Enterprise Resource Planning (ERP) systems play a particularly important role in their support, as globally integrated operating models are sustained by highly efficient business systems that could not exist without the common, harmonized data and processes generated by ERP.
Accenture’s most recent cross-industry survey of organizations with enterprise systems confirms the benefits of standardization and integration efforts powered by ERP—especially for top financial performers. Relative to their peers, high-performance businesses using ERP systems have returned more than twice as much to their shareholders in the past five years.
Like leading companies in other industries, high-performance industrial equipment organizations plainly make much more effective use of ERP systems than their competitors. By leveraging the transparency and consistency that ERP systems deliver, leading companies have extended the scope of their global operating models and thus maximized the financial benefits of globalization.
There are four critical factors that explain why high-performance businesses use ERP systems much more successfully than their peers.
• Approach ERP implementation strategically, as part of a transformational program of business change
• Engage the entire workforce in a process of ongoing enablement
• Selectively customize components of their ERP systems to achieve differentiation
• Institutionalize metrics to drive value delivery and continuous improvement.
Organizations that place standardization use of ERP systems at the heart of a transformational program of business change benefit from it. For example, leading companies recognize that harmonized processes and data enabled by ERP systems provide the backbone for a common, repeatable business system that ensures quality, consistency and predictability across the global organization. Instead of struggling to run diverse legacy processes, practices, policies and systems when new businesses are acquired, they have a common global operating model supported by ERP systems.
Managing human performance is a central challenge in achieving high performance during enterprise change. Indeed, according to one study, the majority of project failures are due to human and organizational problems. High-performance businesses that implement ERP as the foundation of an optimized business system and global operating model know this, recognizing in particular that their workforces must develop new skills if their companies are to succeed.
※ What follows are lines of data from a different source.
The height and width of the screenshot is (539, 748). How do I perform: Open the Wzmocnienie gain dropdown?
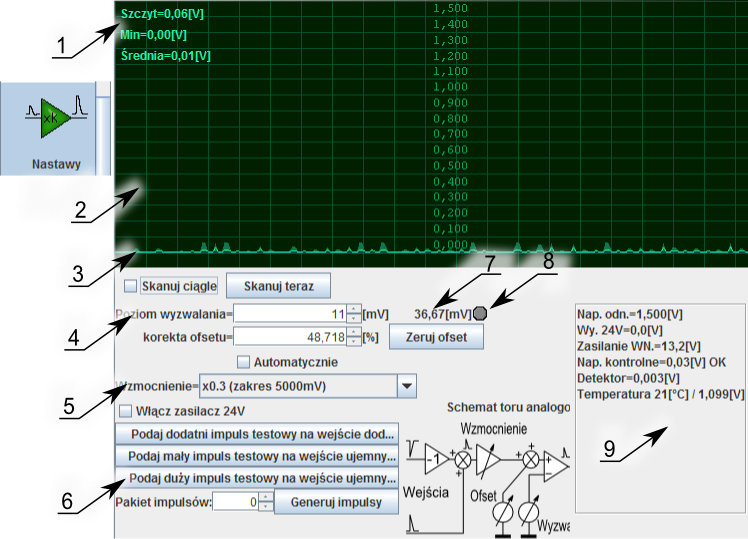pyautogui.click(x=406, y=386)
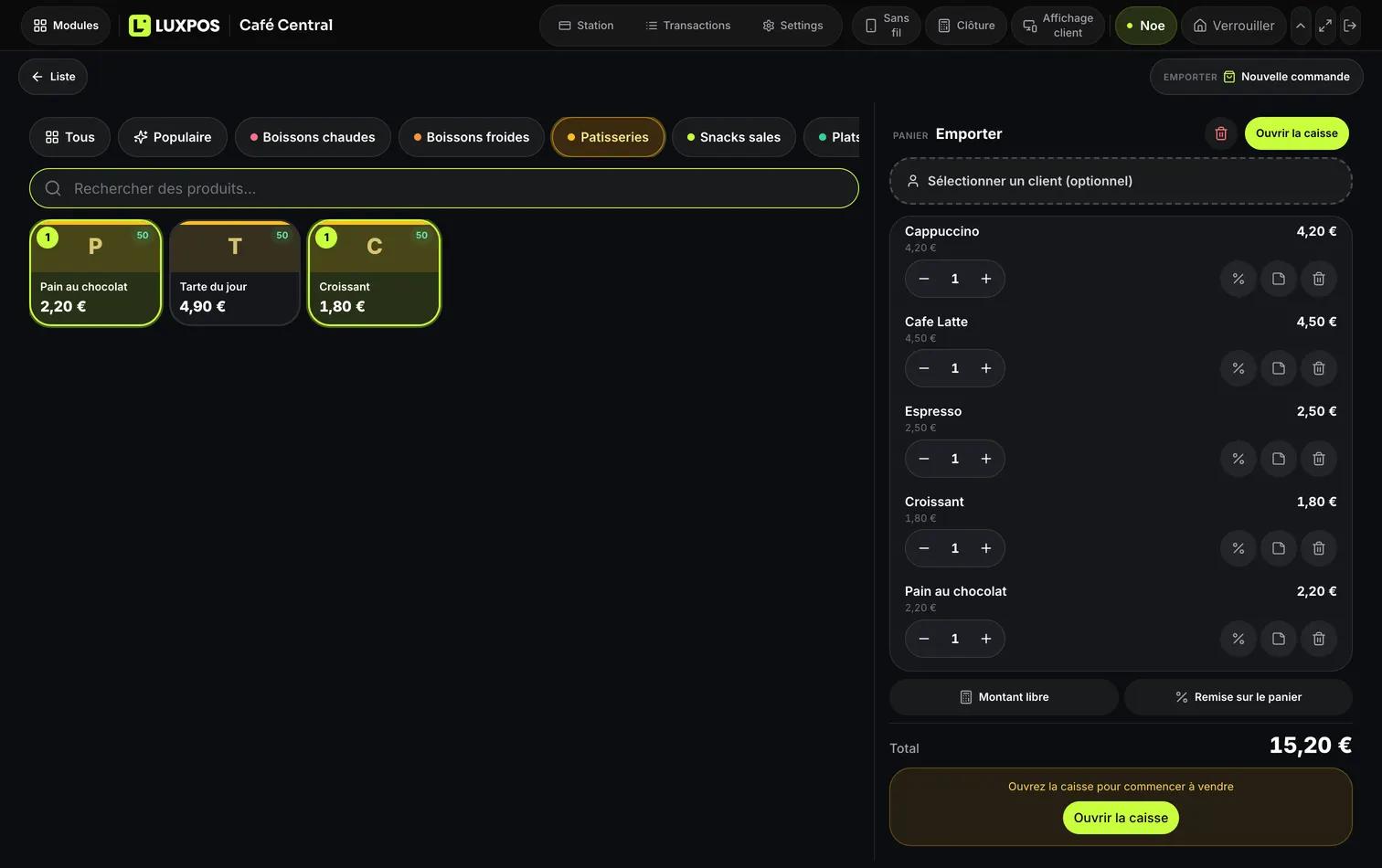
Task: Delete the entire cart with red trash icon
Action: pos(1220,133)
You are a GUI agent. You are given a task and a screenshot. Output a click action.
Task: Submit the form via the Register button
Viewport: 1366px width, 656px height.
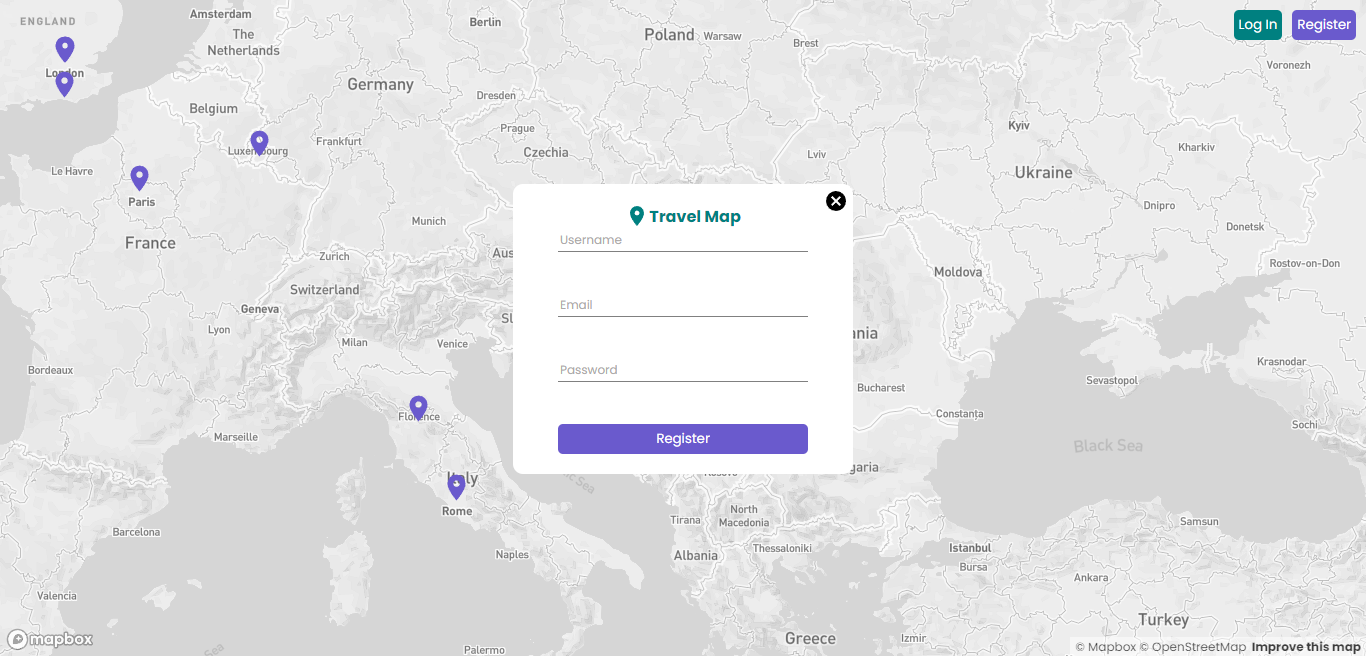pyautogui.click(x=682, y=438)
Top performers are more likely to tailor strategic components of their systems, simplifying and standardizing the rest. Their goal is to enhance distinctive capabilities and facilitate the differentiation that sustains competitive advantage. High-performance businesses only do this when such moves will achieve specific business objectives; they continually standardize and simplify everything else.
One of the strongest and most consistent differentiators of high performance is the use of metrics and analytics. Leading manufacturers understand that information and data are key drivers of value, with the power to pull geographically scattered businesses into a much more integrated and competitive “virtual” organization. Metrics also align personal and organizational behavior with desired business outcomes and allow progress to be measured against goals.
ERP systems nourish and strengthen any globally integrated enterprise and support high performance in our industry. These systems facilitate the optimized business systems that sustain global operating models. And businesses that make strategic use of ERP systems as part of a program of transformation and ongoing improvement not only realize their strategic priorities faster and more cost-effectively than their peers, but they also deliver more value to their shareholders—more consistently and for longer periods of time than their competitors.